Le soutien français : une alliance diplomatique renforcée
La France, par la voix de son représentant permanent à l’ONU, Jérôme Bonnafont, a exprimé un soutien sans réserve à cette initiative congolaise. Dans une déclaration solennelle, l’ambassadeur a souligné l’importance de protéger ces ressources contre les prédateurs et leur détournement à des fins malveillantes. Paris s’est ainsi engagé à contribuer activement aux travaux du Conseil de sécurité pour concrétiser cette ambition.
« Les ressources naturelles doivent devenir un moteur de développement équitable et durable pour les populations et les pays qui les abritent. Nous partageons pleinement l’objectif de la RDC de renforcer la cohérence des initiatives internationales en la matière. La France est donc prête à accompagner les efforts du Conseil de sécurité dans le cadre du débat de haut niveau organisé la semaine prochaine. »

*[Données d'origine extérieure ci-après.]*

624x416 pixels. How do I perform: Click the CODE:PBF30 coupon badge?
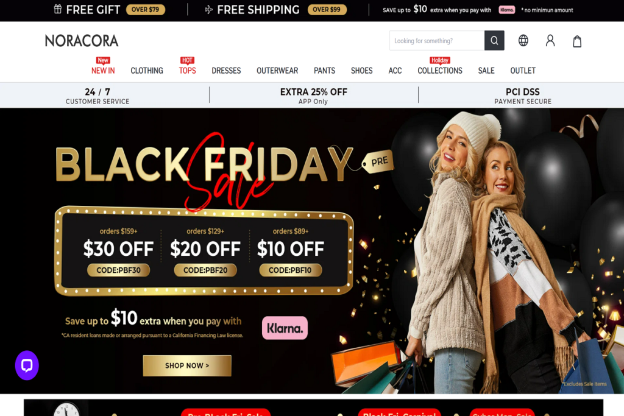[x=119, y=270]
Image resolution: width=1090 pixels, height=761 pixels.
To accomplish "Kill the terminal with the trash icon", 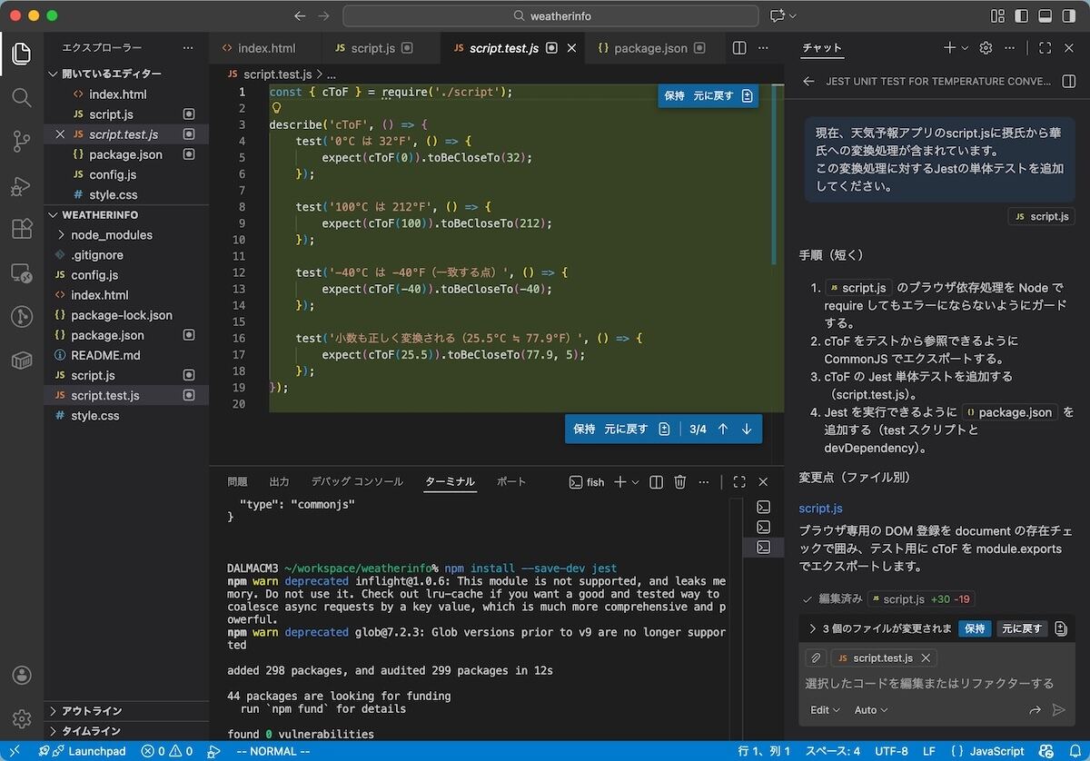I will pos(680,482).

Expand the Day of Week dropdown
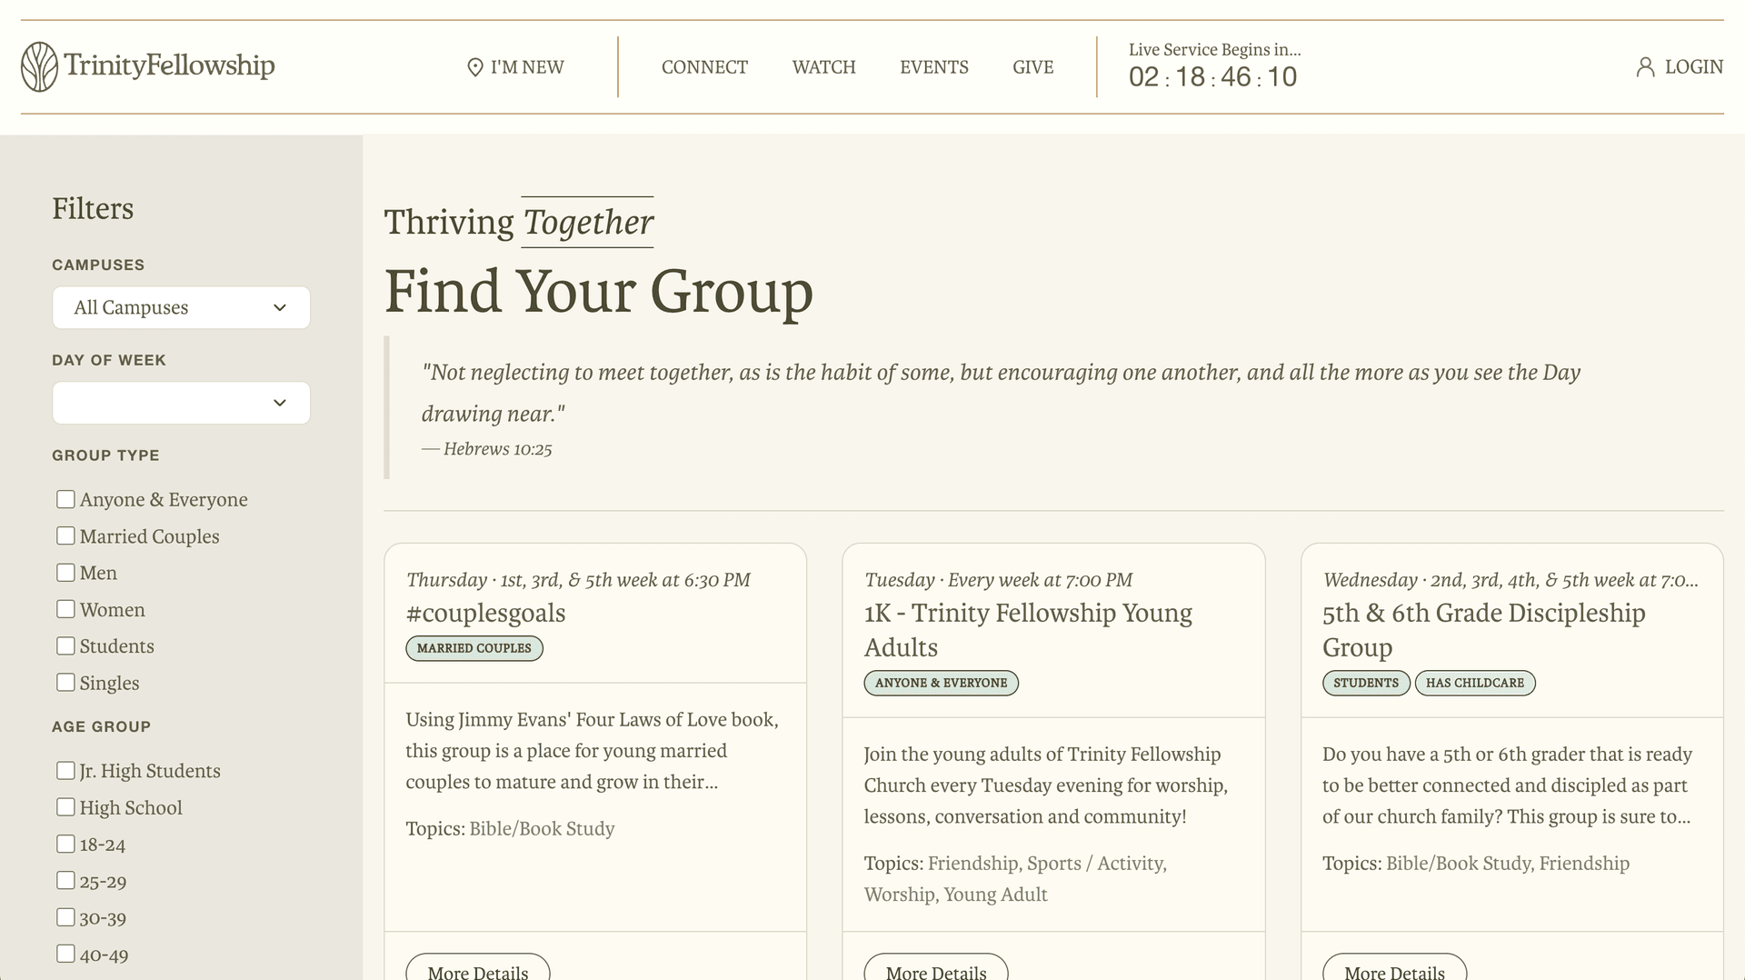point(181,403)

Contexte sécuritaire et enjeux régionaux
Cette offensive diplomatique s’inscrit dans un contexte régional particulièrement tendu. Malgré la signature d’un partenariat stratégique entre la RDC et les États-Unis sur les minerais critiques, et l’accord de Washington entre Kinshasa et Kigali visant à désamorcer les tensions, la situation reste fragile.
L’accord prévoit notamment le retrait progressif des forces rwandaises du territoire congolais et la neutralisation des groupes armés, comme les FDLR. Pourtant, sur le terrain, les rebelles de l’AFC/M23 – accusés d’être soutenus par Kigali – maintiennent leur emprise sur des villes clés comme Goma et Bukavu. Les affrontements persistent, et les pourparlers de Doha, sous l’égide du Qatar, peinent à aboutir.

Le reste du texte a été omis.